Inheritance Tax in Ireland: what is your tax liability?
Part 1: Awareness.
I’ve previously touched on the unexpected inheritance tax that cohabiting couples face, this week , I will talk about the unexpected tax bill that children and grandchildren are often left to pay upon inheriting a family home or portion of their loved one’s estate.
The majority of assets in Irish estates are illiquid, held in property. Illiquid assets place pressure on beneficiaries, as Revenue levy the capital acquisition tax on the beneficiary not the estate. Often times, sentimental assets are sold in order to meet the tax deadline imposed. More so, beneficiaries may not agree on how to disperse the estate; one beneficiary may want to keep an investment property as they have access to cash for their portion of the tax bill while the other beneficiary could not meet the tax bill without selling the property.

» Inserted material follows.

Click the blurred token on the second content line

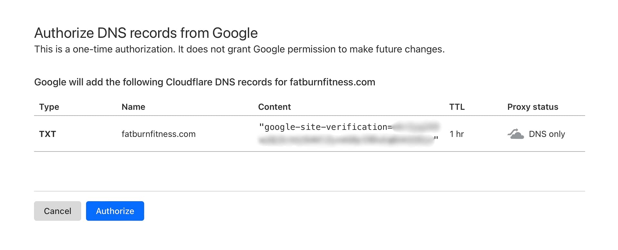click(x=345, y=140)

The circumstances of every estate differs, a bit of pre-planning will clarify ones’ needs. If after assessment you find a large tax liability, making provisions for inheritance tax can prevent family friction and keep more of your estate in the hands of your loved ones. The basics of inheritance tax can be found on our site here or Revenue’s site here.
Below are case studies to illustrate a potential tax liability:
Peter and Elaine have a family home valued at €500,000, a holiday home valued at €150,000 and €50,000 on deposit. They have a son, Tom, aged 40, who is married with young children. Tom wishes to keep and move into his family home. He is inheriting an estate valued at €700,000. Tom is entitled to inherit €335,000 free of tax, the remaining inheritance taxed at 33%. Tom will owe Revenue €120,450, more than the cash left to him. If he does not have the remaining €70,450 available, he will need to consider selling the holiday home or effecting a loan. If there is a housing market down turn he may find it hard to sell in time to pay his liability.

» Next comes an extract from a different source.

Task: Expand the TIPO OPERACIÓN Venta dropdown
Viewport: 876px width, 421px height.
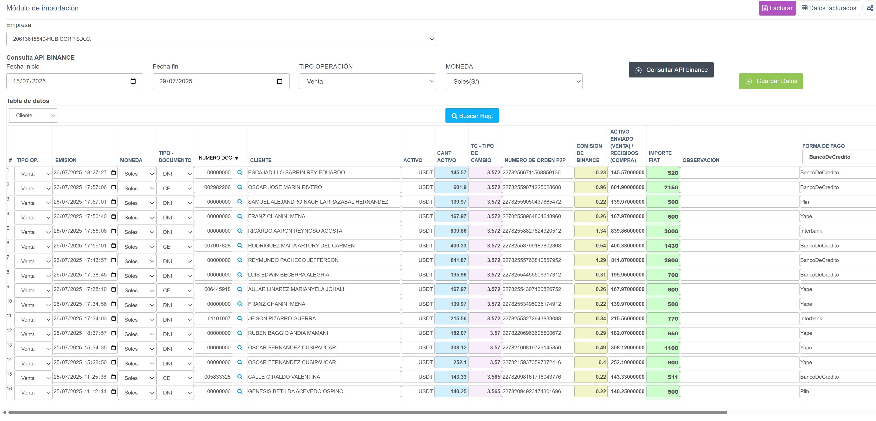Action: tap(367, 82)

Sarah and David are married and have no children. They have a family home worth €300,000. They wish to leave their home to their niece, Sinead. As Sinead is their niece, a lower tax free inheritance threshold applies. Sinead can inherit just €32,500 free of tax , the remaining is subject to tax at 33%. Sinead would owe Revenue €88,275. If Sinead does not have €88,275 or cannot qualify for a loan, she will be under pressure to sell the home before her tax deadline.

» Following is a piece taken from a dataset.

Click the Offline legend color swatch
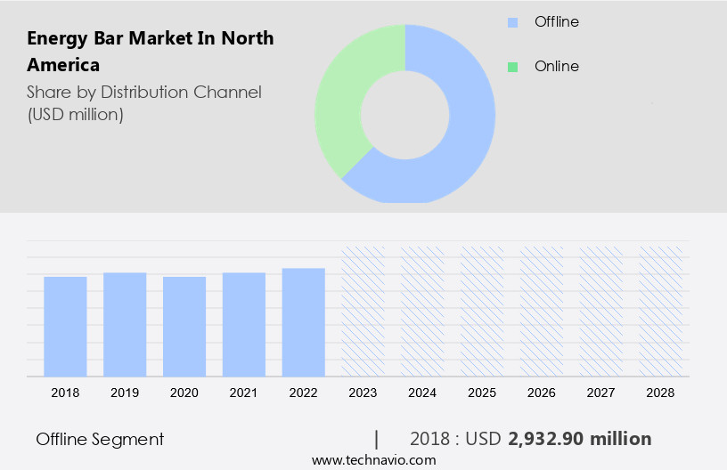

Mary and Gerard have a family home valued at €650,00 and four investment properties valued at a total of €950,000. They have two children. Each child will inherit €800,000 in property. Each child will receive the first €335,000 free of tax and owe €153,450 to Revenue for the remaining inheritance. Both children will need access to cash or lending of €153,450 OR agree on which property(s) to sell to meet their tax liability.
Solution to Case 1. In the first case above, Peter and Elaine (at age 48) estimate their tax liability and establish a Sec. 72 life insurance policy in the amount of €75,000, with a monthly premium of €79.72, detailed quote here. Tom can use the €50,00 cash in the estate along with €70,450 of the proceeds of the Sec 72 policy to pay the tax liability. (the difference between the €75,000 and €70,450 would be taxed leaving Tom with €3,048.50 cash). Tom will have the immediate ability to pay his tax bill.
The solution for case one could be applied to each case. Revenue Section 72 allows a life insurance policy, when structured appropriately, to offset a beneficiary’s inheritance tax. Policies in today’s market offer guaranteed values and flexible options should tax laws or estate values change.